Hz Muhammed(s.a.a.)’in Ahlaki Kişiliği(1.Bölüm)
Kur’an-ı Kerim, Hz. Muhammed (s.a.a.)’in hayat ve kişiliğini Müslümanlar için en iyi örnek olarak göstermiş[1] ve bu nedenle Ashab-ı Kiram O’nun hayatını titizlikle izlemişler; bu hayatı hem bizzat kendi yaşayışlarına örnek almışlar, hem de sonraki kuşaklara büyük bir gayret ve itina ile taşımışlardır.
Kusursuz bir anlatım yeteneğine sahip olan Hz Peygamber (s.a.a.), bütün hayatı boyunca yalnızca gerçeği söylemiş ve söylediklerini harfi harfine yaşamıştır. O, sürekli olarak tatlı dilli, güler yüzlü ve hoşgörülü olmuş; bununla beraber, her söylediğini saygı ile dinletmeyi de başarmıştır.[2]
Peygamberimiz (s.a.a.)’in ahlâkının en önemli özelliği, Allah (c.c.) vergisi oluşudur. O, üstün kişiliğindeki bütün güzel özellikleri, çalışarak, emek vererek veya bunların özel bir eğitimini alarak kazanmış değildir. O’nun ahlâkı, Allah (c.c.) tarafından kendisine ihsan ve ikram edilmiştir. Yüce Allah (c.c.), O’nu bütün insanların örnek alacağı hatasız, kusursuz, eksiksiz ve seçkin bir ahlâkta yaratmıştır.
O, dünyaya gözünü açıp kapayıncaya kadar hep aynı huy ve ahlâk üzerinde yaşamıştır. O’ndaki güzel özellikler yaratılışında vardı. O’nu eğiten, edep ve ahlâkın en üstün özellikleriyle donatan Allah (c.c.)’dır.

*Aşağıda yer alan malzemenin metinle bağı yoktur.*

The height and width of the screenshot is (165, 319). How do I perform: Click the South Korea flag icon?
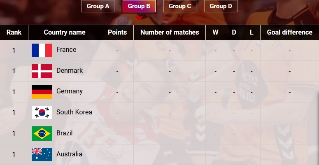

İşte bundan dolayı, O’nu kendisine örnek seçen insan, O’nu ne kadar taklit edebilirse, o kadar çok yararlanır ve O’ndan aldığı bereket de o oranda çoğalır.
Peygamberimiz (s.a.a.)in ahlâkının en belirgin özelliklerinden birisi de, insan yaratılışında var olan birbirine zıt ve ters huyları en mükemmel şekilde bağdaştırıp, bütün duyguların ideal noktasını bulmasıdır. Hiçbir şekilde aşırılığa kaçmadan, orta yola ve doğruya ulaşmasıdır.
Bazı anlar olmuş, en cesur bir kahraman olarak, düşmanın kat kat üstünlüğüne hiç aldırmadan, binlerce düşmana tek başına meydan okumuştur. Fakat bu halinde bile yumuşak kalpliliğini ve merhametini geri bırakmamıştır. Mesela bir savaş sonrası, öldürülmüş olarak gördüğü düşman çocuklarına o kadar acımıştı ki, düşman da olsa çocukların öldürülmemesi gerektiğini, çünkü onların suçsuz ve cennetlik olduklarını haber vermişti.
Peygamberimiz (s.a.a.), herkesin arzu edip de bir türlü ulaşamadığı en üstün değerleri ve olgunluğu mükemmel bir şekilde ümmetine göstermiştir ve bütün insanlığın gözleri önüne sermiştir.
O, bütün insanlığın kurtuluşu ve İslâm’ın dünyaya yayılması gibi yüce bir amaç için zihnini yorarken; bu arada binleri bulan ve Arabistan’ın her tarafına yayılan ümmetinin halini ve işlerini düşünürken; çevresinde bulunan yoksul ve fakir müslümanları hiçbir zaman unutmamış; kendi çocuklarının eğitim ve ihtiyaçlarını da ihmal etmemiştir. Birincisini önemli görürken diğerini küçümsememiştir.
Bu kadar ağır ve sorumluluk isteyen bir görev üzerinde bulunduğu halde, O yine kendisini Rabbine vermiş, günlerinin ve gecelerinin büyük bir bölümünü O’na ibadet ve zikirle geçirmiştir.
Kalbi her an Allah (c.c.)’a bağlıdır. Bu haliyle dünya ile ilişkisini kesmiş gibi görünse de, yine O dünyanın içindedir. Bütün işlerinde Allah (c.c.)’ın rızasını gözetmiştir.
[1] Ahzab sûresi, 33/21.
[2] Asr-ı Saadette İslâm, M. Çağrıcı.